Though she was encouraged to run in the aldermanic elections by former Ward 14 Alderman Joe Jolly, who stepped down to attend law school at Cornell University, Sturgis-Pascale’s rise to the city’s highest governing board has been anything but calm. Facing Evelyn DeJesus-Vargas, the only Latino candidate in New Haven’s Latino hub, Sturgis-Pascale was dogged by issues of race and city politics in an intense election.
DeJesus-Vargas received the support of the Green Party and several local unions, while the co-chairs of the Ward 14 Democratic Committee split over endorsing Sturgis-Pascale, with co-chair Rafael Ramos supporting her and the other co-chair, Joan Forte, endorsing DeJesus-Vargas. Forte said she supported DeJesus-Vargas because she felt DeJesus-Vargas’s background as a bilingual Latina from a poor neighborhood made her more suitable to represent the ward’s sizeable minority population.
“You have to empower other groups,” Forte said. “I felt you had to give people opportunities. [Both are] good, strong women, but sometimes you need to step aside and take a stand to give the little guy a break.”
Sturgis-Pascale’s unfamiliarity with Spanish was one of the major criticisms leveled against her during the campaign. She said it is a fair point — important enough to inspire her to take Spanish classes to improve her skills — but not strong enough to make DeJesus-Vargas the better candidate.
“I do think it’s a valid criticism,” she said. “Some people in my neighborhood just don’t speak English. However, just speaking Spanish doesn’t mean you qualify.”
Traffic is Sturgis-Pascale’s “point of entry” in her quest to improve urban life in the city. Beyond traffic safety, she wants to increase public transportation and make New Haven more walkable and easier to live in. In her backyard, she said, are remnants of an old trolley system that ran through the city but was discontinued years ago.

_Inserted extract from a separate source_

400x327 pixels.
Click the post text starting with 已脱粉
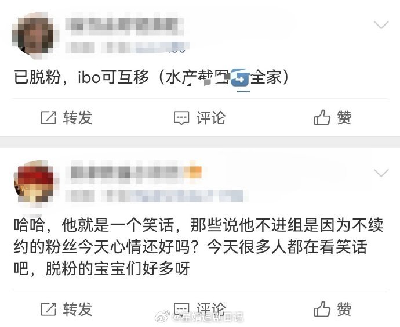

“Public transportation used to be effective,” she said. “The trolley system was taken apart. That was a crime that was committed against us.”
Sturgis-Pascale has not yet formed detailed positions on many other citywide issues. She has not gone to most of the meetings about, for example, the controversial youth curfew plan. But while she does not know much about the issue, she said she does not see how it would be effectively implemented.
“Where’s it going to be on the cops’ priority list?” she asked. “Someone calls and says, ‘I have a youth on the street.’ They’ll say, ‘I have a mugging on this street, a crash on that street. We’ll be there tomorrow.’”
While she is skeptical of the curfew, Sturgis-Pascale — a new mother herself — said New Haven is facing a “crisis” of irresponsible parenting.
There is no doubt that Sturgis-Pascale harbors a deep affection for her neighborhood, despite her struggle with Spanish. When asked about Fair Haven, she launched into a detailed history of the region, complete with loving description of the Quinnipiac River, which she called a “big, wide, shallow body of water that’s perfect for oysters.”
Ward 7 Alderwoman Frances Clark said she has been impressed by Sturgis-Pascale’s diligence and willingness just to sit back and take in the new environment.
“When you’re brand new, the best thing to do is keep your mouth shut,” Clark said. “And she sits and listens very carefully. She’s really doing just what she should do, which is learning the ropes.”